Gourds – of many shapes, sizes, and hues – are at least functional beyond their whimsical appearance. You can cook them. You can eat them. You can feed them to your neighborhood’s raccoons. Hay bales? Unless you have a mule stabled out back, I’m not sure what you’re trying to accomplish.
Maybe you’re simply a fan of all things farm-related. If so, I’m led to believe, that you’d love to have a full-sized hay bale to decorate your home – one of those massive, round, modern hay bales, perhaps shrink-wrapped in thick white plastic to defend it against the harsh winter to come. You could set it right in front of your door.
Hay bales? Unless you have a mule stabled out back, I’m not sure what you’re trying to accomplish.
Or maybe you’d like to go in the other direction on the timeline of hay bale technology. Maybe you’d like your yard to harken back to the days before twine was invented and the industrious hay farmer had to simply make giant piles of hay out in the fields. As far as autumn curb appeal is concerned, this seems pretty innovative. You’ll need to source some local, un-baled hay – no easy task (as neither Michael’s nor the Menards garden center stock it), but it’s worth the extra effort. You’d be the talk of the block.
I can’t wait to see the look on Todd’s dumb face when you pull this off, man.
Speaking of corn shocks, The Corn Shocks would be a great name for an indie band specializing in Midwest anthem rock, but I digress.
If I may offer some more decorating tips, go all in on the scarecrow. You should absolutely sink a 10-foot landscape timber into your lawn and hoist up a man-sized scarecrow dressed in real people clothes with a creepy burlap sack stuffed with old spongy potatoes for a head. That half-sized scarecrow you’ve got out front holding a dilapidated sign for the “Pun’kin Patch?” That scarecrow just ain’t scarin’ no crows, pardon my hobo grammar.
And what the hell? Why not toss out some random farm implements while you’re at it? A sickle here, a barley fork there, who cares? Roll an old wooden thresher into the driveway – it’s not like it’s illegal. If you’re going for a more 21st-century agriculture vibe, park a corn combine out front so kids can play on it.
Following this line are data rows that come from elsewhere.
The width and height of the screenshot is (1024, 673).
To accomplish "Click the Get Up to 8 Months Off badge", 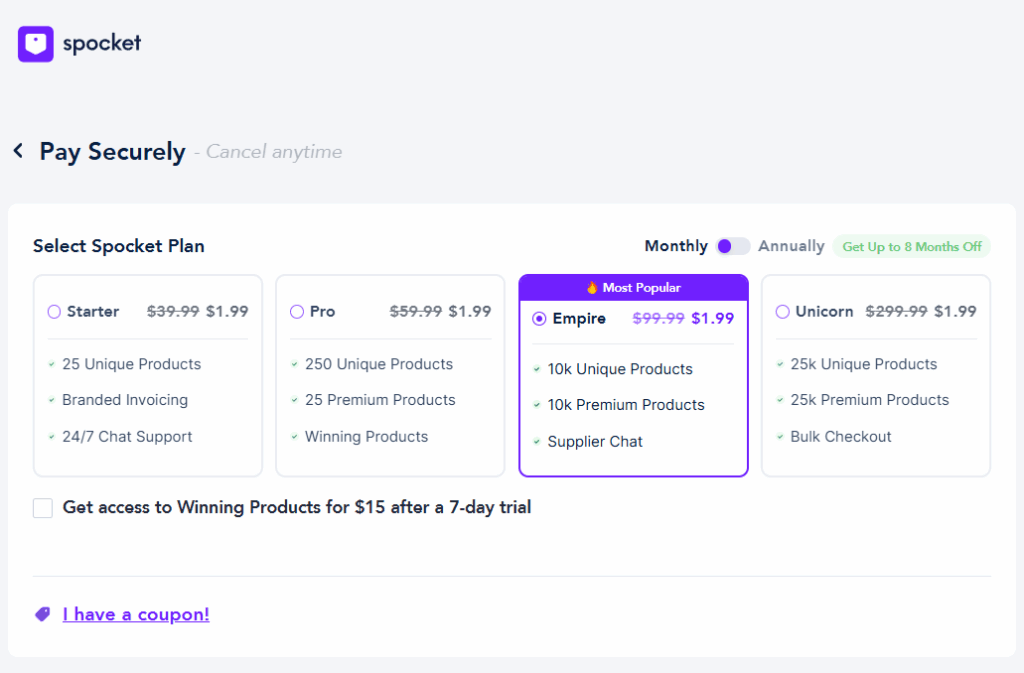I will point(911,246).
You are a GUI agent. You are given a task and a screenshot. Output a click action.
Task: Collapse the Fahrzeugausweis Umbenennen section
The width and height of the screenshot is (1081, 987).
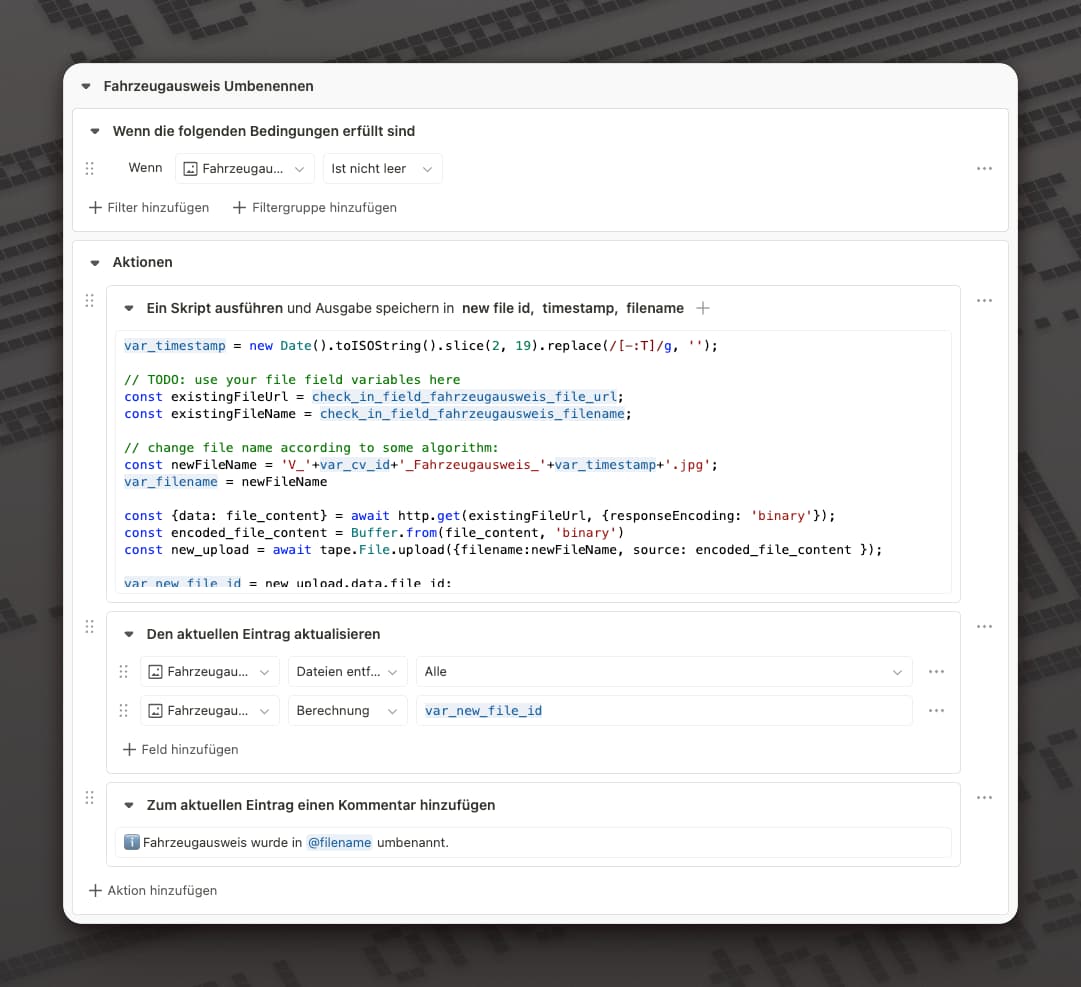[86, 87]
Unfortunately, I highly doubt any of you will take my suggestions to heart. You’ll just stick with your puny little bales, haphazardly stacked upon your porticos and within your foyers, no matter how ridiculous they may be.
At least these decorations constitute some kind of bond with the harvest season. They can still remind us that autumn is the time of year when human beings – faceless, nameless people out there in the fields – are busy reaping the food they’ve spent precious months growing for us. Over thousands of years, we have adapted to the fleeting time in which Mother Nature grants us permission to grow. And it’s amazing. Most people won’t think about all this after seeing the thousandth hay bale or bunch of corn stalks on someone’s step, but maybe they should. It’s all in how you look at it.